[START OF Source extract]

The word Ukraine (Ukrayina) is Ukrainian for country. Ukrainians re-established their independence from the Muscovite-Russian Empire in 1918. They lost this independence in 1921, but, after several unsuccessful attempts, fully regained it again in 1991 and were recognized as independent by all member-states of the United Nations. Indeed, Ukraine (as the Ukrainian SSR in 1945) joined the United Nations as one of its founding member-countries.



Disinformation: Ukraine isn’t a country.


Facts:


During the NATO Summit in Bucharest, Romania, Russian President Vladimir Putin said to then U.S. President George W. Bush: “You have to understand, George, that Ukraine is not even a country.” While this opinion fits nicely with the Kremlin’s view of the world, the facts shows it to be another myth. Ukraine within its present borders, including the Russian-annexed territory of Crimea, is an internationally recognized state, and a member of the United Nations. Indeed, Ukraine joined the United Nations as one of its founding member-countries in 1945, while Russia did not – it was represented as part of the Soviet Union.

[END OF Source extract]
[START OF Provided records]

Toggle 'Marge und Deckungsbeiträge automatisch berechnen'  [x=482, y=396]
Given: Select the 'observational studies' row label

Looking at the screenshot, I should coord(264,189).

[END OF Provided records]
[START OF Provided records]

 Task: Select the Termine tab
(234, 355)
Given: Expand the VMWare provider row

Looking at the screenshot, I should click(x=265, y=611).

[END OF Provided records]

- [Instructions]
1 - List every distinct year that appears in the passage on Ukraine's statehood.
2 - Write the next part of the passage on Ukraine's statehood, picking up after its final sentence.

- [Answers per task]
1 - 1918, 1921, 1991, 1945

2 -
Disinformation: Kyiv is the mother of Russian cities.


Facts:


Kyiv was the capital of the ancient Kyivan Rus Realm centered in Ukraine, which broke up in the 13th century, long before any state known as “Russia” came to exist. The modern Russian state directly precedes from Tsarist Russia, which itself proceeded from the Grand Duchy of Moscow, or Muscovy, with its capital in Moscow. Thus the “mother city” of modern Russia is, in fact, Moscow.



Disinformation: The Ukrainian language is a dialect of the “Great Russian” language.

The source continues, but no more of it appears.